*** Begin section ***

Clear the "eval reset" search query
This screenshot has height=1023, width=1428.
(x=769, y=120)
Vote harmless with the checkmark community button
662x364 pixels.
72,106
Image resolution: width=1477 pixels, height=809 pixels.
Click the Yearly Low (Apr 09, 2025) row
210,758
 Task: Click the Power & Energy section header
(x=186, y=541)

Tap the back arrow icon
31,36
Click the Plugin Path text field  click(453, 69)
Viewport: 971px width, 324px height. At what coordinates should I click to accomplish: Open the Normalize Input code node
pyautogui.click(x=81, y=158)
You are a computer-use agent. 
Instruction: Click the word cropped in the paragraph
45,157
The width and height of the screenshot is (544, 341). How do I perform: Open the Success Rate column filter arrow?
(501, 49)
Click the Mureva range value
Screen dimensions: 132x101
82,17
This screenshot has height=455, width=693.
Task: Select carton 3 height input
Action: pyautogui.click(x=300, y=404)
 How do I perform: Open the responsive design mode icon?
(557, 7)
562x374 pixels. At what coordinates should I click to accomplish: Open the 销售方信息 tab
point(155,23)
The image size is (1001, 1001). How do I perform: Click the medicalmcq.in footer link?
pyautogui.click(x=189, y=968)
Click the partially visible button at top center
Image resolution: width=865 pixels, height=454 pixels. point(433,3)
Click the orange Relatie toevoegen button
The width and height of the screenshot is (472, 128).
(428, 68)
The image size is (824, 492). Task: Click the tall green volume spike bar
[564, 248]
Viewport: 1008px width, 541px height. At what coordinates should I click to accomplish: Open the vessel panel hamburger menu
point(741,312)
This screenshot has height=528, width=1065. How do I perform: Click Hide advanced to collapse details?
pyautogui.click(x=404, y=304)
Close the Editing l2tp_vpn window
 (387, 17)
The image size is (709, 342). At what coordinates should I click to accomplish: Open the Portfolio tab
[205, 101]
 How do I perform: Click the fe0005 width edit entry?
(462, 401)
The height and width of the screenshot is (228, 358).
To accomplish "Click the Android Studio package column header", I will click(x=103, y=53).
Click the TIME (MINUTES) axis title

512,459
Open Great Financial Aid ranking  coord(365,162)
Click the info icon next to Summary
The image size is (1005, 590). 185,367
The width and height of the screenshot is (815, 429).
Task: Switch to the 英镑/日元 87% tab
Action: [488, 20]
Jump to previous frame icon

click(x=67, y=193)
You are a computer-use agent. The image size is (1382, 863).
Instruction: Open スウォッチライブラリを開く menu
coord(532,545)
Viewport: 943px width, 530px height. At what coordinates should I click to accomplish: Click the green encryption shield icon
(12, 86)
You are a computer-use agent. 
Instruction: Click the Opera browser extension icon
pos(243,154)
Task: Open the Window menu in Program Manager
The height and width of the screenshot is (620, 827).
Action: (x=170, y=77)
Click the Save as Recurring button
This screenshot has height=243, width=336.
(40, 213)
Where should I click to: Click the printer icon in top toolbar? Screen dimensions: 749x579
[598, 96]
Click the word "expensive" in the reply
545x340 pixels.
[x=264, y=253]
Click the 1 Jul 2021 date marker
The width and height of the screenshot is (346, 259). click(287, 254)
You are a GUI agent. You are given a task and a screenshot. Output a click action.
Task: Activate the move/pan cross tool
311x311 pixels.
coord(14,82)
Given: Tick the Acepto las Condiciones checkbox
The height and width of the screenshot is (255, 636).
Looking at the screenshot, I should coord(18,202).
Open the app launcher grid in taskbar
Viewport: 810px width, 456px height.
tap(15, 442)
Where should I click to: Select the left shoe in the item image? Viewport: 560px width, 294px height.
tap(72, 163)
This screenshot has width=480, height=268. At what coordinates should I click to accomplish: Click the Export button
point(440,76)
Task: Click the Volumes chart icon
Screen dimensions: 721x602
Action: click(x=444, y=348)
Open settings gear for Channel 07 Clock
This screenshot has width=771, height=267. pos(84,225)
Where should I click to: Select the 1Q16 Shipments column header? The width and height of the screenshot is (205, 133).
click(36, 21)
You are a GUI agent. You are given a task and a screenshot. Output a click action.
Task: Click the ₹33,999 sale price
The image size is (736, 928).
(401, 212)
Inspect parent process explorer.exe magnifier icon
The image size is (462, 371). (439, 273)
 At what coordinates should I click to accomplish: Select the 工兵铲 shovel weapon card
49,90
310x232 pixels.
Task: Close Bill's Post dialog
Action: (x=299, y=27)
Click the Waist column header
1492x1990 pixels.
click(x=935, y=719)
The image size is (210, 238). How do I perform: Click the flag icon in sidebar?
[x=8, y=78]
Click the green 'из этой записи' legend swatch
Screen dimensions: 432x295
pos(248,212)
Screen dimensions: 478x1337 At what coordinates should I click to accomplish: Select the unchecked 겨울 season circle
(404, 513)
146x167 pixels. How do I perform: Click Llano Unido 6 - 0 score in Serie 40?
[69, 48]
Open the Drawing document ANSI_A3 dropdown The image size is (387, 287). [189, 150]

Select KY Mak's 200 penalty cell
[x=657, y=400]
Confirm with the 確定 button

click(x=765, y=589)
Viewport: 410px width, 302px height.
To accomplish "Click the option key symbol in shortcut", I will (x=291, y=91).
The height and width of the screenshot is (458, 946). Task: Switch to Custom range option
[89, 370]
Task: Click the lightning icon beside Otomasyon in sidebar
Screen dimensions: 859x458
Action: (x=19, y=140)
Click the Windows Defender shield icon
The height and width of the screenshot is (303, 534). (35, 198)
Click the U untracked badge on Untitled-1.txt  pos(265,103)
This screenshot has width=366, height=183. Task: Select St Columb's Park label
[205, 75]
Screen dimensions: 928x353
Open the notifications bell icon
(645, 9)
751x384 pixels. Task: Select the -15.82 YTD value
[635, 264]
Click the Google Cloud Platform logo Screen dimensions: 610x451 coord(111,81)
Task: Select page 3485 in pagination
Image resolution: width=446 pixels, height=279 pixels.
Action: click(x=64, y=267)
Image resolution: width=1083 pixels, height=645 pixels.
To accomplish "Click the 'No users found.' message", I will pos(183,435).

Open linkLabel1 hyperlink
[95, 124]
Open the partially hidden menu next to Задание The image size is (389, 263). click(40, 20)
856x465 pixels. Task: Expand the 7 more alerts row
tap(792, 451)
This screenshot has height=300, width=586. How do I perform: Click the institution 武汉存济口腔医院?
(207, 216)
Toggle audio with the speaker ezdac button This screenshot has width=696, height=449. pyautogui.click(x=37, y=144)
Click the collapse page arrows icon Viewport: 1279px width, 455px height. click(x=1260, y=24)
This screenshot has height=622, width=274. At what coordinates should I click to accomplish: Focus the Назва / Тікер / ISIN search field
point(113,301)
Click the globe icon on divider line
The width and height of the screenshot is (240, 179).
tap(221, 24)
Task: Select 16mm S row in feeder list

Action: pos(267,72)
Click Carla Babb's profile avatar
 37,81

*** End section ***

What to do:
Exactly as written, give the records again.

Solution to this exercise:
Clear the "eval reset" search query
This screenshot has height=1023, width=1428.
(x=769, y=120)
Vote harmless with the checkmark community button
662x364 pixels.
72,106
Image resolution: width=1477 pixels, height=809 pixels.
Click the Yearly Low (Apr 09, 2025) row
210,758
 Task: Click the Power & Energy section header
(x=186, y=541)

Tap the back arrow icon
31,36
Click the Plugin Path text field  click(453, 69)
Viewport: 971px width, 324px height. At what coordinates should I click to accomplish: Open the Normalize Input code node
pyautogui.click(x=81, y=158)
You are a computer-use agent. 
Instruction: Click the word cropped in the paragraph
45,157
The width and height of the screenshot is (544, 341). How do I perform: Open the Success Rate column filter arrow?
(501, 49)
Click the Mureva range value
Screen dimensions: 132x101
82,17
This screenshot has height=455, width=693.
Task: Select carton 3 height input
Action: pyautogui.click(x=300, y=404)
 How do I perform: Open the responsive design mode icon?
(557, 7)
562x374 pixels. At what coordinates should I click to accomplish: Open the 销售方信息 tab
point(155,23)
The image size is (1001, 1001). How do I perform: Click the medicalmcq.in footer link?
pyautogui.click(x=189, y=968)
Click the partially visible button at top center
Image resolution: width=865 pixels, height=454 pixels. point(433,3)
Click the orange Relatie toevoegen button
The width and height of the screenshot is (472, 128).
(428, 68)
The image size is (824, 492). Task: Click the tall green volume spike bar
[564, 248]
Viewport: 1008px width, 541px height. At what coordinates should I click to accomplish: Open the vessel panel hamburger menu
point(741,312)
This screenshot has height=528, width=1065. How do I perform: Click Hide advanced to collapse details?
pyautogui.click(x=404, y=304)
Close the Editing l2tp_vpn window
 (387, 17)
The image size is (709, 342). At what coordinates should I click to accomplish: Open the Portfolio tab
[205, 101]
 How do I perform: Click the fe0005 width edit entry?
(462, 401)
The height and width of the screenshot is (228, 358).
To accomplish "Click the Android Studio package column header", I will click(x=103, y=53).
Click the TIME (MINUTES) axis title

512,459
Open Great Financial Aid ranking  coord(365,162)
Click the info icon next to Summary
The image size is (1005, 590). 185,367
The width and height of the screenshot is (815, 429).
Task: Switch to the 英镑/日元 87% tab
Action: [488, 20]
Jump to previous frame icon

click(x=67, y=193)
You are a computer-use agent. The image size is (1382, 863).
Instruction: Open スウォッチライブラリを開く menu
coord(532,545)
Viewport: 943px width, 530px height. At what coordinates should I click to accomplish: Click the green encryption shield icon
(12, 86)
You are a computer-use agent. 
Instruction: Click the Opera browser extension icon
pos(243,154)
Task: Open the Window menu in Program Manager
The height and width of the screenshot is (620, 827).
Action: (x=170, y=77)
Click the Save as Recurring button
This screenshot has height=243, width=336.
(40, 213)
Where should I click to: Click the printer icon in top toolbar? Screen dimensions: 749x579
[598, 96]
Click the word "expensive" in the reply
545x340 pixels.
[x=264, y=253]
Click the 1 Jul 2021 date marker
The width and height of the screenshot is (346, 259). click(287, 254)
You are a GUI agent. You are given a task and a screenshot. Output a click action.
Task: Activate the move/pan cross tool
311x311 pixels.
coord(14,82)
Given: Tick the Acepto las Condiciones checkbox
The height and width of the screenshot is (255, 636).
Looking at the screenshot, I should coord(18,202).
Open the app launcher grid in taskbar
Viewport: 810px width, 456px height.
tap(15, 442)
Where should I click to: Select the left shoe in the item image? Viewport: 560px width, 294px height.
tap(72, 163)
This screenshot has width=480, height=268. At what coordinates should I click to accomplish: Click the Export button
point(440,76)
Task: Click the Volumes chart icon
Screen dimensions: 721x602
Action: click(x=444, y=348)
Open settings gear for Channel 07 Clock
This screenshot has width=771, height=267. pos(84,225)
Where should I click to: Select the 1Q16 Shipments column header? The width and height of the screenshot is (205, 133).
click(36, 21)
You are a GUI agent. You are given a task and a screenshot. Output a click action.
Task: Click the ₹33,999 sale price
The image size is (736, 928).
(401, 212)
Inspect parent process explorer.exe magnifier icon
The image size is (462, 371). (439, 273)
 At what coordinates should I click to accomplish: Select the 工兵铲 shovel weapon card
49,90
310x232 pixels.
Task: Close Bill's Post dialog
Action: (x=299, y=27)
Click the Waist column header
1492x1990 pixels.
click(x=935, y=719)
The image size is (210, 238). How do I perform: Click the flag icon in sidebar?
[x=8, y=78]
Click the green 'из этой записи' legend swatch
Screen dimensions: 432x295
pos(248,212)
Screen dimensions: 478x1337 At what coordinates should I click to accomplish: Select the unchecked 겨울 season circle
(404, 513)
146x167 pixels. How do I perform: Click Llano Unido 6 - 0 score in Serie 40?
[69, 48]
Open the Drawing document ANSI_A3 dropdown The image size is (387, 287). [189, 150]

Select KY Mak's 200 penalty cell
[x=657, y=400]
Confirm with the 確定 button

click(x=765, y=589)
Viewport: 410px width, 302px height.
To accomplish "Click the option key symbol in shortcut", I will (x=291, y=91).
The height and width of the screenshot is (458, 946). Task: Switch to Custom range option
[89, 370]
Task: Click the lightning icon beside Otomasyon in sidebar
Screen dimensions: 859x458
Action: (x=19, y=140)
Click the Windows Defender shield icon
The height and width of the screenshot is (303, 534). (35, 198)
Click the U untracked badge on Untitled-1.txt  pos(265,103)
This screenshot has width=366, height=183. Task: Select St Columb's Park label
[205, 75]
Screen dimensions: 928x353
Open the notifications bell icon
(645, 9)
751x384 pixels. Task: Select the -15.82 YTD value
[635, 264]
Click the Google Cloud Platform logo Screen dimensions: 610x451 coord(111,81)
Task: Select page 3485 in pagination
Image resolution: width=446 pixels, height=279 pixels.
Action: click(x=64, y=267)
Image resolution: width=1083 pixels, height=645 pixels.
To accomplish "Click the 'No users found.' message", I will pos(183,435).

Open linkLabel1 hyperlink
[95, 124]
Open the partially hidden menu next to Задание The image size is (389, 263). click(40, 20)
856x465 pixels. Task: Expand the 7 more alerts row
tap(792, 451)
This screenshot has height=300, width=586. How do I perform: Click the institution 武汉存济口腔医院?
(207, 216)
Toggle audio with the speaker ezdac button This screenshot has width=696, height=449. pyautogui.click(x=37, y=144)
Click the collapse page arrows icon Viewport: 1279px width, 455px height. click(x=1260, y=24)
This screenshot has height=622, width=274. At what coordinates should I click to accomplish: Focus the Назва / Тікер / ISIN search field
point(113,301)
Click the globe icon on divider line
The width and height of the screenshot is (240, 179).
tap(221, 24)
Task: Select 16mm S row in feeder list

Action: pos(267,72)
Click Carla Babb's profile avatar
 37,81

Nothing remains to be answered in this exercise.